Declan, had to agree she knew what she was doing. “Okay, but we’ve got to hurry”.
On Harper’s insistence, Declan and Harper started to write on ‘Post-It’ notes, all the ways they could make sure no one would commit any time or energy to the project. Declan’s pen flowed furiously as he listed one after the other of ways to stop people committing themselves.
1. Don’t tell anyone about it
2. Give them nothing in reward
3. Keep them in the dark
4. Not telling them why they are doing the project
5. Not sharing how they came up with the idea
6. Not sharing who the people behinds the idea are
7. Not giving an accurate accounting of the service exchange
8. Not crediting people who help
“Okay let’s stop there Declan, it looks like you’ve got a stack that we can start with.”
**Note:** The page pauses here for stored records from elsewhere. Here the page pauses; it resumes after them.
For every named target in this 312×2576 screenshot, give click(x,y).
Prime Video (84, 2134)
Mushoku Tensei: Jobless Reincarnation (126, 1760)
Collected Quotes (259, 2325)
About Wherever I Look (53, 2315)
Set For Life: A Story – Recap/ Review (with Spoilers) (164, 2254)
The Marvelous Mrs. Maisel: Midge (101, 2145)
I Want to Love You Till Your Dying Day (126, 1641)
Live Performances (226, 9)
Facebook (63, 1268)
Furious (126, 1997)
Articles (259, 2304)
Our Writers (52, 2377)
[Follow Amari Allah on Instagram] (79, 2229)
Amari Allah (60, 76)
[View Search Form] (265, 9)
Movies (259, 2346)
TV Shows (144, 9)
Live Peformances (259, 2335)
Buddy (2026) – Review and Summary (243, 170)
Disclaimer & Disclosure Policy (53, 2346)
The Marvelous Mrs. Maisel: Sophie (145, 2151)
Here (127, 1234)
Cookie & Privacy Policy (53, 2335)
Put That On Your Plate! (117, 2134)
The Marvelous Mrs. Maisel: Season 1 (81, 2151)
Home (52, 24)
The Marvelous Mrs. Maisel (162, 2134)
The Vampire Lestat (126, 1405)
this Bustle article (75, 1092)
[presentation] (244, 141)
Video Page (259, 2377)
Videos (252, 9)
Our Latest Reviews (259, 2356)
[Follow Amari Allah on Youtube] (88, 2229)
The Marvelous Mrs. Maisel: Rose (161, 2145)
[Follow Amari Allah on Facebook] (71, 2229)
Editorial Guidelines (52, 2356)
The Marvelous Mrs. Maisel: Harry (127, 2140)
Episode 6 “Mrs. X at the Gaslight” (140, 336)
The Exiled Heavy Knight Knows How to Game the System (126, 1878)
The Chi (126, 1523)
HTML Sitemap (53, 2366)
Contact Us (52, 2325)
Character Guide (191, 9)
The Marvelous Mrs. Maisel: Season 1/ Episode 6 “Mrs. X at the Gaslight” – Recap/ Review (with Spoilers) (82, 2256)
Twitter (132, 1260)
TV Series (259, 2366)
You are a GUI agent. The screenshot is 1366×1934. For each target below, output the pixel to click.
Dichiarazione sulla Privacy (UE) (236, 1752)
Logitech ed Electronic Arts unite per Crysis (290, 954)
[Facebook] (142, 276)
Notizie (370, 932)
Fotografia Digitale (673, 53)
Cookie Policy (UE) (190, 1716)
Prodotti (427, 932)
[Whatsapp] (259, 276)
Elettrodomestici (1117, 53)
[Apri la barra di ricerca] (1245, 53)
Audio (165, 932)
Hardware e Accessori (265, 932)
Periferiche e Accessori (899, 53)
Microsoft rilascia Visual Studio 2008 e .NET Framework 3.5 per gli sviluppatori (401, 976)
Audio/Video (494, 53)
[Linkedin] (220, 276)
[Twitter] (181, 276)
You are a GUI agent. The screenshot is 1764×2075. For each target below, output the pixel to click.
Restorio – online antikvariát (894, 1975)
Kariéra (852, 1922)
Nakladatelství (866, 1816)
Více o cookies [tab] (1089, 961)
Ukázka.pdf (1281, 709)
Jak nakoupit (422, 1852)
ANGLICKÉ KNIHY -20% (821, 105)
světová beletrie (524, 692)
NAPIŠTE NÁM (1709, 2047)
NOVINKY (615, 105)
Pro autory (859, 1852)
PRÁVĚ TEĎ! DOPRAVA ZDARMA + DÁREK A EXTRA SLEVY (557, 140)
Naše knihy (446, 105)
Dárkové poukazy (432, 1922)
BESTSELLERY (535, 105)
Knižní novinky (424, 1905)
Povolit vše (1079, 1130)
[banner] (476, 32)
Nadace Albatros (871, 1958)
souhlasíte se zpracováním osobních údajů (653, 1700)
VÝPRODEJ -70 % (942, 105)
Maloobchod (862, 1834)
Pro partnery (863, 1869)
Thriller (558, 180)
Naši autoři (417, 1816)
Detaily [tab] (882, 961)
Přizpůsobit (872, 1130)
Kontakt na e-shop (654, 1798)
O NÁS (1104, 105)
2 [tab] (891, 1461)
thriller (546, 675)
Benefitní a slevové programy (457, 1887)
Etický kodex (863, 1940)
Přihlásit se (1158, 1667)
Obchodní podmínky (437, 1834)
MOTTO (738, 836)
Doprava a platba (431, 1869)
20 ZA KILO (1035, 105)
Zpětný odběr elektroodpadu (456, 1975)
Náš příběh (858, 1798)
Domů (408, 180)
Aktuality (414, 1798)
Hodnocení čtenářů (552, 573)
Harper drew two vertical lines on the flip chart, thereby creating three columns. On the left column she wrote ‘stop’, and on the far right column she wrote the word ‘opposite’, but she left the middle one unlabelled.
“Alright place your ‘Post-it’ notes on the left hand column sequentially so that there’s only one ‘Post-it’ per row.” Instructed Harper. Declan and Harper placed their twenty something ‘Post-it’ notes in the column. Harper then started removing some of the duplicate answers that had been written leaving 13 ‘Post-it’ notes remaining.
“Okay, now for each one of these ‘stop’ actions we have done I want you to think about a radical ‘opposite’ and I mean a really out there ‘opposite’. Let’s see, you’ve written ‘not crediting people who help’, what would be a complete opposite to that Declan?”
“Ergh, maybe to put their name on a list of contributors or something?”
“Okay, that’s a start but I want you to think of something that’s really radical, what would be a ridiculous thing to do?” prompted Harper.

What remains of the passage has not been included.